A blind tasting was recently held for which 20 Chateauneuf du Pape, Gigondas and Cotes du Rhone selections were chosen at random from local retail shelves. One wine stood alone as a true classic. The 1967 Chateauneuf du Pape, Chateau de Beaucastel, displayed a tawny ruby robe and projected a pleasing cigar box or truffles scent. If offered richly intense earthy flavors, a great balance and a long spicy finish. The only drawback with this wine was the price -- $14(at A&A).

Two other wines were considered outstanding. The 1976 Gigondas, Chateau Raspail ($8 at A&A Liquor) was very dark ruby with an excellent nose; it had good structure and a long, fruity finish. The 1974 Chateauneuf du Pape, Clos des Pape ($6 at A&A) exhibited good style but lacked freshness and was unbalanced by unresolved woody flavors.

Other wines considered well made were the 1976 Chateauneuf du Pape, Domaine des Pontifes ($8 at Calvert), the 1976 Cotes du Rhone, Grand Comtadine ($4 at A&A), the 1976 Gigondas, Cave St. Pierre ($4.50 at MacArthur), and the 1976 Gigondas, P. Jaboulet ($8.50 at A&A).

Of significant interest is the fact that all three wines from Gigondas and one Cotes du Rhone were rated in the top seven. The Gigondas producers fought hard for a separate classification and deserve it. The Cotes du Rhone wine, the Grand Comtadine, put many of the more famous and expensive Chateauneuf du Papes to shame. This wine, at $4, and the Cave St. Pierre Gigondas, at $4.50, rate as the best buys.
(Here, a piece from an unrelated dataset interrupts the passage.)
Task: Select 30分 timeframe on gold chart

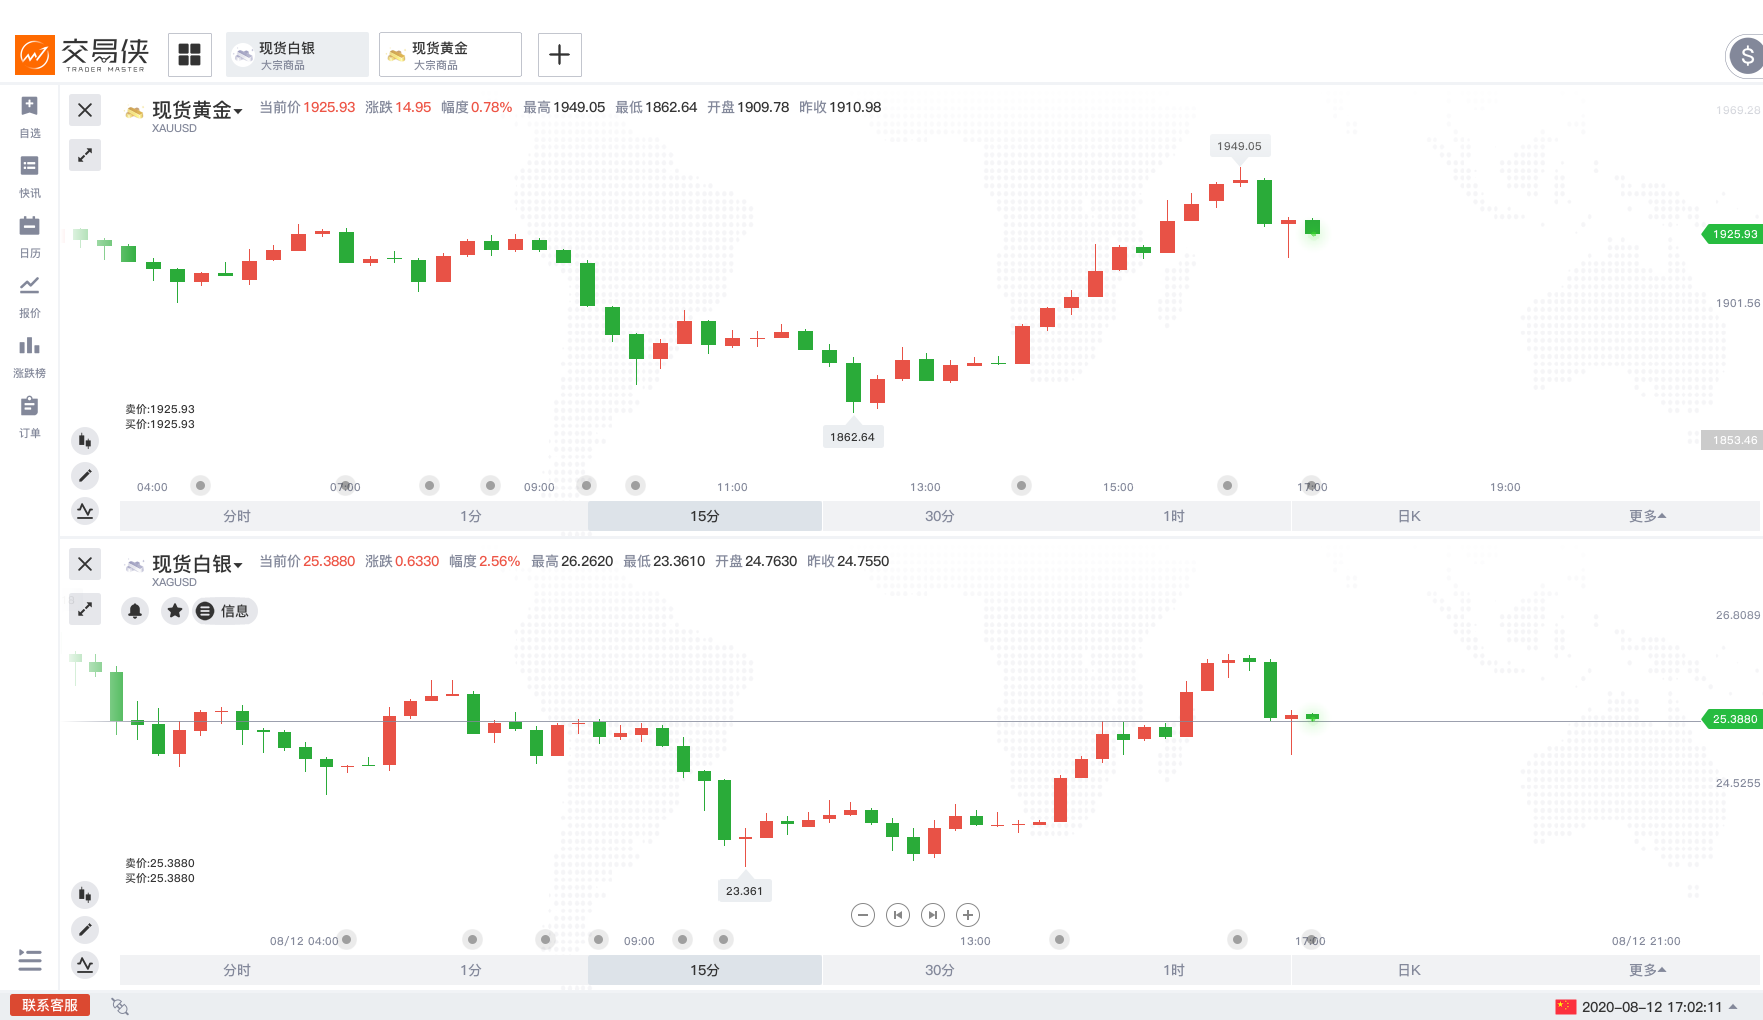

As a whole, this group of wines was as soft and flat as the northern wines were harsh and aggressive. They are high in alcohol, but the alcohol is unually well integrated into the heavy, glycerine-rich body. A frequent flaw is a pronounced lack of acidity. This is to be somewhat expected for wines which spend so many hours soaking up sunshine; but in this case, the more probable cause may be related to the hot and dry 1976 vintage (which was originally highly rated, but in some circles has been reevaluated downward).

Favored vintages in the south during the last 20 years are 1961, '64, '67, '70 and '71. The '76's and '78's will bear watching. Southern Rhone wines are somewhat spotty and must be carefully considered in terms of price versus performance in a market that includes a river of reliable, highly competitive wines from California.